Singles from High as Hope
- "Sky Full of Song" Released: 12 April 2018; "Hunger" Released: 3 May 2018; "Patricia" Released: 10 August 2018;

= High as Hope =

High as Hope is the fourth studio album by English indie rock band Florence and the Machine. It was released on 29 June 2018, by Republic and Virgin EMI Records. It was preceded by the singles "Sky Full of Song" and "Hunger". "Patricia" was released as the third and final single on 10 August 2018.

The album was executively produced by Florence Welch herself, along with Emile Haynie. Following How Big, How Blue, How Beautiful (2015), High as Hope features more minimalist, stripped-down productions and explores themes of heartache, loss, family, and finding comfort in loneliness. The album received positive reviews upon release, with music critics lauding Welch's vocal delivery and personal lyricism.

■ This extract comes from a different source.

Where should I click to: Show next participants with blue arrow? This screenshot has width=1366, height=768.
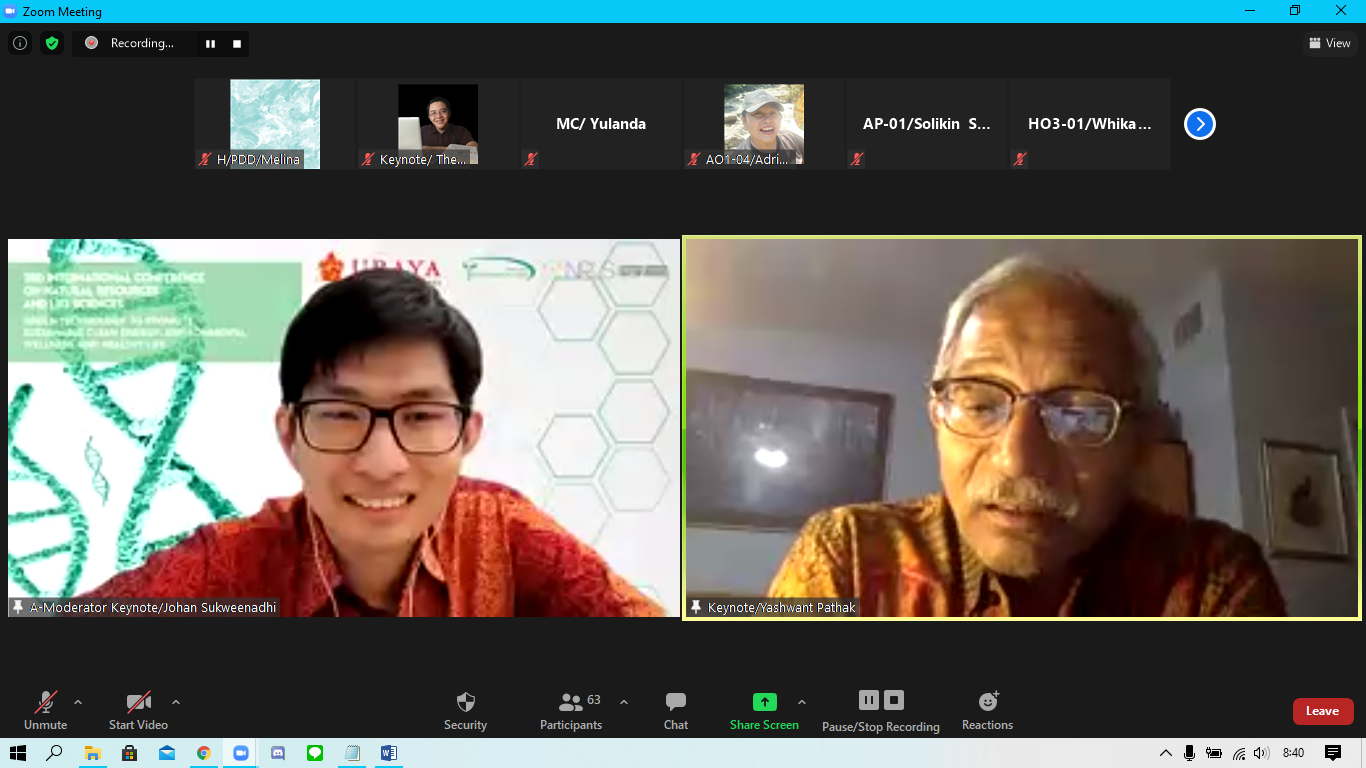[x=1199, y=124]
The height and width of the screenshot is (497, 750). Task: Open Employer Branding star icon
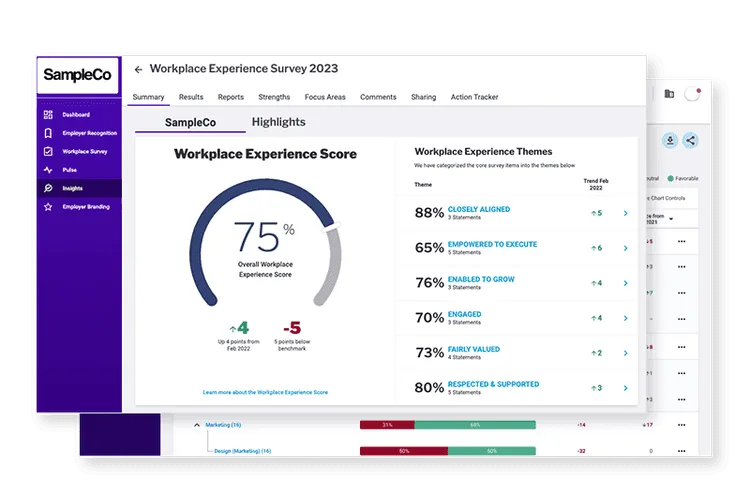click(48, 207)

==Background and recording==
On 18 April 2017, Nathan Willett, the frontman of Cold War Kids hinted in an interview, that the band's fourth album is in the works by expressing that he had collaborated with Welch. The news was confirmed by Welch herself on 27 May 2017, in an interview for The Daily Telegraph. On 28 February 2018, the band's drummer, Christopher Hayden announced via Instagram that he had parted ways with the band. In March 2018, the Dutch Record Store Day website revealed that a new single by the band would be released on 12 April 2018, titled "Sky Full of Song". The listing was later removed. The single was released on 12 April 2018. The song is accompanied by a video, which was directed by AG Rojas. On 6 April 2018, the BBC announced that the band would headline the BBC Music Biggest Weekend on 26 May 2018, where the band is expected to debut new work. The band was set to perform worldwide as well, with shows scheduled throughout 2018.

Talking about the title and the themes explored on the album in an interview with Universal Music, Florence Welch said: "There is loneliness in this record, and there's issues, and pain, and things that I struggled with, but the overriding feeling is that I have hope about them, and that's what kinda brought me to this title; I was gonna call it The End of Love, which I actually saw as a positive thing cause it was the end of a needy kind of love, it was the end of a love that comes from a place of lack, it's about a love that's bigger and broader, that takes so much explaining. It could sound a bit negative but I didn't really think of it that way." Welch is a credited producer for the first time in her discography, as she decided to take charge in making the music, with six months alone spent on demos.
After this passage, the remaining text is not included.